While it is possible to inflate IOR-hard and MDTest-hard results by drastically reducing concurrency—a strategy that sacrifices IOR-easy performance—we chose a different path. The FlashBlade//S500 R2 was benchmarked with a global nproc of 2304 (48 cores/node x 48 multiplier), accepting the natural contention in the “hard” phases to preserve the massive throughput required for the “easy” phases. This ensures the results reflect a system running at full capacity for modern AI/HPC workloads, rather than one tuned solely for synthetic corner cases.

Conclusion: A new standard for efficiency and scale for AI/HPC workloads

The above IO500 benchmark results provide definitive proof that the tradeoff between simplicity and speed is a thing of the past. With a total IO500 score of 142.32, the FlashBlade//S500 R2 system delivers more than 2X the performance of parallel filesystems like DDN (70.18 IO500 score).

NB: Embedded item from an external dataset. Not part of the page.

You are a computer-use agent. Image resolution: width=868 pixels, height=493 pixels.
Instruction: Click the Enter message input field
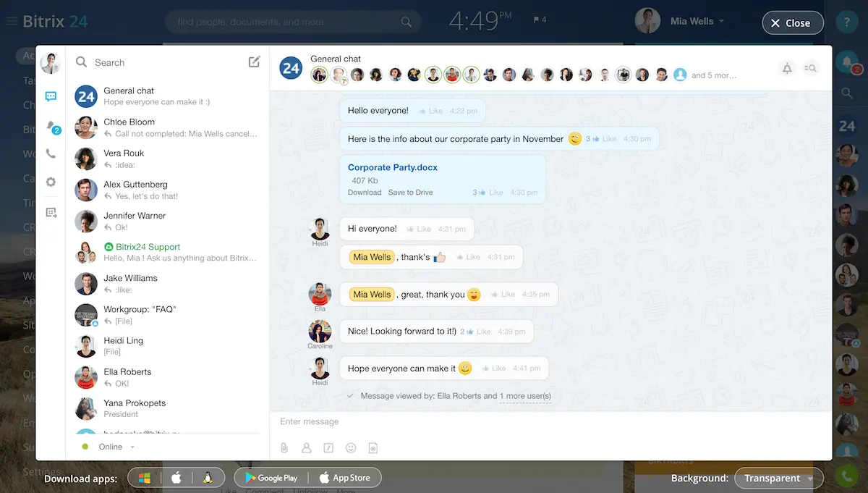[550, 422]
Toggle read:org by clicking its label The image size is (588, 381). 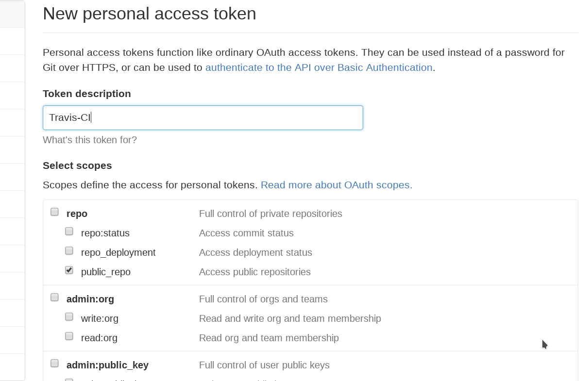click(x=99, y=338)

FlashBlade//S500 R2 achieves the higher score with superior efficiency, including:

  • Improved rack density: The benchmark achieved up to 30% better rack density with just three chassis (17U) and 10 clients, avoiding a multi-rack sprawl typically required by other competitors.
  • Power savings and simplicity: By consolidating high-bandwidth and high-metadata workloads onto a single platform without proprietary clients or complex tuning, enterprises gain up to 25% power savings and more than 7X operational simplicity.

The IO500 benchmark serves as the definitive proof that high-performance enterprise AI and HPC workloads no longer require complex parallel filesystems or specialized InfiniBand (IB) networks. By delivering exceptional results across rigorous bandwidth and metadata phases, FlashBlade//S500 R2 demonstrates that an NFSv3-based architecture over Ethernet is fully capable of matching—and often exceeding—the performance of niche legacy stacks. This validates that enterprises can achieve the massive concurrency and throughput needed to keep CPUs/GPUs saturated on a single, unified namespace, effectively debunking the myth that “AI/HPC-class” speed is exclusive to complex, proprietary infrastructure.